> Input rows:

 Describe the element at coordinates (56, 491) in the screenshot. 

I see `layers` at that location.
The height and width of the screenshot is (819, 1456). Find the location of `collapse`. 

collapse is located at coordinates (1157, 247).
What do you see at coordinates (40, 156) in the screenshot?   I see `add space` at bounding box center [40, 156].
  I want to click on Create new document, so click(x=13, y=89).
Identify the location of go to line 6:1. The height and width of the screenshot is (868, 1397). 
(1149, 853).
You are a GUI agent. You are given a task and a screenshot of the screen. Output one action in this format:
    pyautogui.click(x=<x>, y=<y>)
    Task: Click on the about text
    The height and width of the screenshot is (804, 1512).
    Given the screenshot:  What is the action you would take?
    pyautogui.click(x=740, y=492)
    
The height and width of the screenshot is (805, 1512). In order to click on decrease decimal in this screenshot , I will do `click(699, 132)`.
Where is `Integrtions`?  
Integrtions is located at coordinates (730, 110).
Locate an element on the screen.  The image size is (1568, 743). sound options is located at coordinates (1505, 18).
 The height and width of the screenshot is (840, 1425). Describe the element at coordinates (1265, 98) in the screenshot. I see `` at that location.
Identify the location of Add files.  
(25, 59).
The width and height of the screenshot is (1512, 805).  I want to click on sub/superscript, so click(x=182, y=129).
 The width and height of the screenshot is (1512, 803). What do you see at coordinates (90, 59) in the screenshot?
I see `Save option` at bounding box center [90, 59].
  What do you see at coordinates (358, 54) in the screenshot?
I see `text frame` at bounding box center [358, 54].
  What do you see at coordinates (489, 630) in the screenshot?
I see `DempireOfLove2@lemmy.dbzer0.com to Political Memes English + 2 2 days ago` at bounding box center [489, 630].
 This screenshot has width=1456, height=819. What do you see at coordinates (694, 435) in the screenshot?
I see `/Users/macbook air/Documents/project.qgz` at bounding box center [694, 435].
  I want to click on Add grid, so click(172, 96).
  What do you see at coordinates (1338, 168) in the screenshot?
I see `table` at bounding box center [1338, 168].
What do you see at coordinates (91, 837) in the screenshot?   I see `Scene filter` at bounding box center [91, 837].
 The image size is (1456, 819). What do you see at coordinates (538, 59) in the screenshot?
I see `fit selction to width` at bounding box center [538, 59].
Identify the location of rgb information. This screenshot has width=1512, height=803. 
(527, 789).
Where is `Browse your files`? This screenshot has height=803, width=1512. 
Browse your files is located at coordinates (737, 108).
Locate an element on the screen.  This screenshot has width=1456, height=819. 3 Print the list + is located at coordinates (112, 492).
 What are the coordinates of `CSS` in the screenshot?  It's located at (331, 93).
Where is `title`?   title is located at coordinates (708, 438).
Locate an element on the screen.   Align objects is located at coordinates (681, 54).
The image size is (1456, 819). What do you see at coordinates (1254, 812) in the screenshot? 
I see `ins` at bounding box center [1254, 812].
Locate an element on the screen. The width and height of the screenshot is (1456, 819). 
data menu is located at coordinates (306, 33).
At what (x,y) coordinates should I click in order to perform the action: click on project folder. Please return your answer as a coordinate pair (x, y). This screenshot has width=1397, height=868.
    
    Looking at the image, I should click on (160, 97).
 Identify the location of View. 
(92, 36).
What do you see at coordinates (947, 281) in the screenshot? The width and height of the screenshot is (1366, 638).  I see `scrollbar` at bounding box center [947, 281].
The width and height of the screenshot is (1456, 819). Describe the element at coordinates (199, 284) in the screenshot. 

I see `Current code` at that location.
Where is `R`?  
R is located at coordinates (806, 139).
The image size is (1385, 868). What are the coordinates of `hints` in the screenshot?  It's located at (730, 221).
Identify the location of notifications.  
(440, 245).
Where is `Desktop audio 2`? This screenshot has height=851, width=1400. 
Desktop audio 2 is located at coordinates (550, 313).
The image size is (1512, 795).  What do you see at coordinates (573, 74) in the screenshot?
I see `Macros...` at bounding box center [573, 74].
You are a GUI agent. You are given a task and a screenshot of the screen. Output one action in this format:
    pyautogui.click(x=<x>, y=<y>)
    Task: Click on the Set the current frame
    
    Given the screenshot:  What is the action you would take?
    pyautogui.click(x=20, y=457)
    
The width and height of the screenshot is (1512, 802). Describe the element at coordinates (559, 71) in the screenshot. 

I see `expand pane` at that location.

> Requirement: Copy every one of the records above, line for line, without changing anything.

> Solution for this task:
 Describe the element at coordinates (56, 491) in the screenshot. 

I see `layers` at that location.
The height and width of the screenshot is (819, 1456). Find the location of `collapse`. 

collapse is located at coordinates (1157, 247).
What do you see at coordinates (40, 156) in the screenshot?   I see `add space` at bounding box center [40, 156].
  I want to click on Create new document, so click(x=13, y=89).
Identify the location of go to line 6:1. The height and width of the screenshot is (868, 1397). 
(1149, 853).
You are a GUI agent. You are given a task and a screenshot of the screen. Output one action in this format:
    pyautogui.click(x=<x>, y=<y>)
    Task: Click on the about text
    The height and width of the screenshot is (804, 1512).
    Given the screenshot:  What is the action you would take?
    pyautogui.click(x=740, y=492)
    
The height and width of the screenshot is (805, 1512). In order to click on decrease decimal in this screenshot , I will do `click(699, 132)`.
Where is `Integrtions`?  
Integrtions is located at coordinates (730, 110).
Locate an element on the screen.  The image size is (1568, 743). sound options is located at coordinates (1505, 18).
 The height and width of the screenshot is (840, 1425). Describe the element at coordinates (1265, 98) in the screenshot. I see `` at that location.
Identify the location of Add files.  
(25, 59).
The width and height of the screenshot is (1512, 805).  I want to click on sub/superscript, so click(x=182, y=129).
 The width and height of the screenshot is (1512, 803). What do you see at coordinates (90, 59) in the screenshot?
I see `Save option` at bounding box center [90, 59].
  What do you see at coordinates (358, 54) in the screenshot?
I see `text frame` at bounding box center [358, 54].
  What do you see at coordinates (489, 630) in the screenshot?
I see `DempireOfLove2@lemmy.dbzer0.com to Political Memes English + 2 2 days ago` at bounding box center [489, 630].
 This screenshot has width=1456, height=819. What do you see at coordinates (694, 435) in the screenshot?
I see `/Users/macbook air/Documents/project.qgz` at bounding box center [694, 435].
  I want to click on Add grid, so click(172, 96).
  What do you see at coordinates (1338, 168) in the screenshot?
I see `table` at bounding box center [1338, 168].
What do you see at coordinates (91, 837) in the screenshot?   I see `Scene filter` at bounding box center [91, 837].
 The image size is (1456, 819). What do you see at coordinates (538, 59) in the screenshot?
I see `fit selction to width` at bounding box center [538, 59].
Identify the location of rgb information. This screenshot has width=1512, height=803. 
(527, 789).
Where is `Browse your files`? This screenshot has height=803, width=1512. 
Browse your files is located at coordinates (737, 108).
Locate an element on the screen.  This screenshot has width=1456, height=819. 3 Print the list + is located at coordinates (112, 492).
 What are the coordinates of `CSS` in the screenshot?  It's located at (331, 93).
Where is `title`?   title is located at coordinates (708, 438).
Locate an element on the screen.   Align objects is located at coordinates (681, 54).
The image size is (1456, 819). What do you see at coordinates (1254, 812) in the screenshot? 
I see `ins` at bounding box center [1254, 812].
Locate an element on the screen. The width and height of the screenshot is (1456, 819). 
data menu is located at coordinates (306, 33).
At what (x,y) coordinates should I click in order to perform the action: click on project folder. Please return your answer as a coordinate pair (x, y). This screenshot has width=1397, height=868.
    
    Looking at the image, I should click on (160, 97).
 Identify the location of View. 
(92, 36).
What do you see at coordinates (947, 281) in the screenshot? The width and height of the screenshot is (1366, 638).  I see `scrollbar` at bounding box center [947, 281].
The width and height of the screenshot is (1456, 819). Describe the element at coordinates (199, 284) in the screenshot. 

I see `Current code` at that location.
Where is `R`?  
R is located at coordinates (806, 139).
The image size is (1385, 868). What are the coordinates of `hints` in the screenshot?  It's located at (730, 221).
Identify the location of notifications.  
(440, 245).
Where is `Desktop audio 2`? This screenshot has height=851, width=1400. 
Desktop audio 2 is located at coordinates (550, 313).
The image size is (1512, 795).  What do you see at coordinates (573, 74) in the screenshot?
I see `Macros...` at bounding box center [573, 74].
You are a GUI agent. You are given a task and a screenshot of the screen. Output one action in this format:
    pyautogui.click(x=<x>, y=<y>)
    Task: Click on the Set the current frame
    
    Given the screenshot:  What is the action you would take?
    pyautogui.click(x=20, y=457)
    
The width and height of the screenshot is (1512, 802). Describe the element at coordinates (559, 71) in the screenshot. 

I see `expand pane` at that location.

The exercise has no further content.